Setting spark.cores.max

To improve Spark job execution reliability, set the maximum number of cores consumed by any given job. This avoids any particular Spark job from consuming too many resources in a cluster. It is highly recommended that each Spark job be submitted with a limitation on the maximum number of cores (CPUs) it can consume. This is especially important for long-running and streaming Spark jobs.

dcos spark run --verbose --name=spark --submit-args="\
--driver-cores=1 \
--driver-memory=1024M \
--conf spark.cores.max=8 \ #<< Very important!
--class org.apache.spark.examples.SparkPi \
http://downloads.mesosphere.com/spark/assets/spark-examples_2.11-2.0.1.jar 3000"

When running multiple concurrent Spark jobs, consider setting spark.cores.max between <total_executor_quota>/<max_concurrent_jobs> and <total_executor_quota>, depending on your workload characteristics and goals.

Fine-grained mode (deprecated)

NOTE: Fine-grained mode has been deprecated and does not have all of the features of coarse-grained mode.

In “fine-grained” mode, each Spark task is represented by a single Mesos task. When a Spark task finishes, the resources represented by its Mesos task are relinquished. Fine-grained mode enables finer-grained resource allocation at the cost of task startup latency.

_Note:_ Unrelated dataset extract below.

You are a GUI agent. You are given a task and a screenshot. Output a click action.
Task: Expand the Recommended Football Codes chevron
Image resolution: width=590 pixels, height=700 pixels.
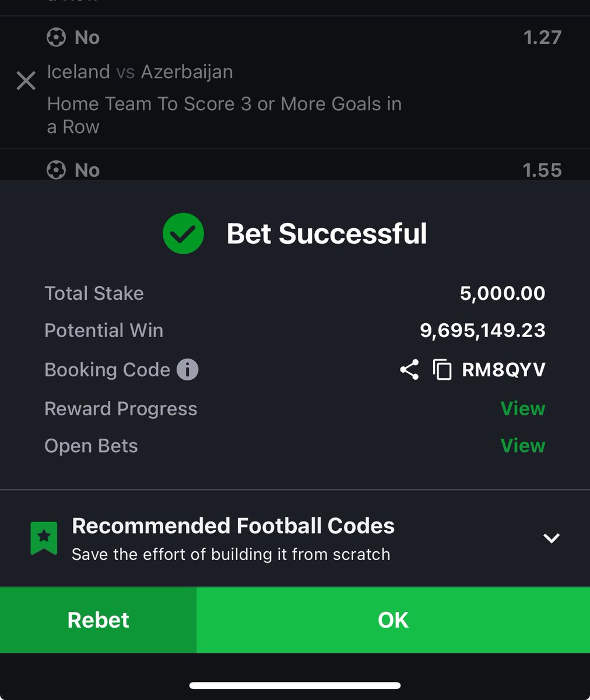pos(552,538)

  • Executor memory: spark.executor.memory
  • Executor CPUs: Increases and decreases as tasks start and terminate.
  • Number of Executors: Increases and decreases as tasks start and terminate.
  • Executors per agent: At most 1

Properties

The following is a description of the most common Spark scheduling properties on Mesos. For a full list, see the Spark configuration page and the Spark on Mesos configuration page.

property default description
spark.mesos.coarse true Described above.
spark.executor.memory 1g Executor memory allocation.
spark.executor.cores All available cores in the offer Coarse-grained mode only. DC/OS Apache Spark >= 1.6.1. Executor CPU allocation.
spark.cores.max unlimited Maximum total number of cores to allocate.